Editor’s Note: This is the final of four profiles of students who have submitted films for the Penn State Student Film Festival, which will take place at 6 p.m. on Saturday at the State Theatre. Tickets at $7
A handful of tired students ran in and out of the empty building at Innovation Park for food and coffee runs, knowing they'd be there until dawn.
They were working on the final touches of ARTISTS., a film directed by Chris Chandler (senior-film), before the approaching deadline of the Penn State student Film Festival. The film, written by Penn State alumnus Nate Charney, is a comedy about a painter who steals his own work to create a buzz but is foiled by a lesbian detective couple, a blind girl, a caricature artist and a handicapped rival.
Chandler has been working on the film since September 2006 as part of a class that "allows you to make mistakes and not have it cost you a fortune," he said.
After deciding to enter a script for the class's consideration he turned to friend and Phroth writer, Charney, for help.
"This kid has the same sense of dry humor that I do. He'll just say a joke and keep talking," Chandler said. "That was the script -- every line is a joke, a pun. But they're subtle so it doesn't feel like a string of one-liners."
Chandler said the idea of that constant humor flows through out the film. Some people might miss the jokes, he said, because there is no indication -- i.e. a laugh track -- to let the audience know one just occurred.

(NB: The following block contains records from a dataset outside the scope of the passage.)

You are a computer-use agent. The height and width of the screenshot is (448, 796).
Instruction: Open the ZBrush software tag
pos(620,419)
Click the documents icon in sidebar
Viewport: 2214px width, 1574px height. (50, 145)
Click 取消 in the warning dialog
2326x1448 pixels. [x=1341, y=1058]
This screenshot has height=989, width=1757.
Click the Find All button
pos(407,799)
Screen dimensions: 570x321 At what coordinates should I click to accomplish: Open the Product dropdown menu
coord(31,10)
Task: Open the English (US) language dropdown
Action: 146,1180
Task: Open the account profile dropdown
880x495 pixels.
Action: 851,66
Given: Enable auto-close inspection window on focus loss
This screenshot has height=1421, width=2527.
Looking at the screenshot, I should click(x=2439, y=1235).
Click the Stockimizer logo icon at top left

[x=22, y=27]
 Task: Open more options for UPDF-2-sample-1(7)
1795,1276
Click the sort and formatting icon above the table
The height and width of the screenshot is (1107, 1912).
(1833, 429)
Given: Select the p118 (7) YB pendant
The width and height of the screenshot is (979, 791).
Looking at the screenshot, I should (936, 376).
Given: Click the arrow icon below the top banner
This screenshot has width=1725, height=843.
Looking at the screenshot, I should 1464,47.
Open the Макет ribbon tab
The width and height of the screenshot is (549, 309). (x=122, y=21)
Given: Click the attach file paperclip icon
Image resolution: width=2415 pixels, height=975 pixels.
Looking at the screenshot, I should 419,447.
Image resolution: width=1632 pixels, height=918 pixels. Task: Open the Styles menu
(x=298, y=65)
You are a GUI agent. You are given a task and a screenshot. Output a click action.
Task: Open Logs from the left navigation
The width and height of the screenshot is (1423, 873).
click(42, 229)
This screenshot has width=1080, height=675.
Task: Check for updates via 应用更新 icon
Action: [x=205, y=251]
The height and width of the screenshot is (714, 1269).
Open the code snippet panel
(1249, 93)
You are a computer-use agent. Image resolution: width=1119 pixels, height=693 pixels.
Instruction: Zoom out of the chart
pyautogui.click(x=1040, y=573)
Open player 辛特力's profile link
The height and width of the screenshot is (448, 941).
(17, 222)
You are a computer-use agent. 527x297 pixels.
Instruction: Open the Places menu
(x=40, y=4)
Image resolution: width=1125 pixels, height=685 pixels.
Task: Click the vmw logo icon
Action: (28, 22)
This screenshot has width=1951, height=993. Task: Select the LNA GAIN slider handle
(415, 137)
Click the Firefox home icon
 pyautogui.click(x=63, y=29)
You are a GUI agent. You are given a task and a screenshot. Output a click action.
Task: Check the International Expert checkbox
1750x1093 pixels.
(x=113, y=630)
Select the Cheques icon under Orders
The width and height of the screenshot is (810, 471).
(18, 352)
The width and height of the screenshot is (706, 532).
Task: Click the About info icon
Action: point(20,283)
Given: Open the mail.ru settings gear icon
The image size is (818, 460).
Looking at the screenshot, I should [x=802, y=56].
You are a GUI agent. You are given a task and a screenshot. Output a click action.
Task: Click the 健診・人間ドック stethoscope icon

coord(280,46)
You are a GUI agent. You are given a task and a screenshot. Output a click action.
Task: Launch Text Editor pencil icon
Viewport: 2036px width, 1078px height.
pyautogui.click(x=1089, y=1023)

As director, Chandler has to read the script and figure out how to turn the humor and words on the page into a movie and how to bring the characters to life. The hardest part of making the film, he said, is that there are so many different ways to do just that. "There's ultimate freedom, and it's up to [the director] to decide what the audience is going to see," he said. "There are infinite possibilities for shots, and that's overwhelming."
However, Chandler knew exactly what kind of style he wanted to use for shooting the film -- one that is inspired by Arrested Development. Like with the show, the cameras for his film were handheld to give it a spontaneous look.
However, Chandler said he wasn't trying to convey a specific message in making it -- the film is just supposed to be comedy.
"I think its harder to do comedy, because if people don't laugh it's the biggest catastrophe ever," he said.
Chandler said he knows he can't please everyone, but he's happy with the sense of humor and comedy in the film -- and that it is something that sets ARTISTS. apart from the others in the festival.
To describe the film in one word, he said, "absurd."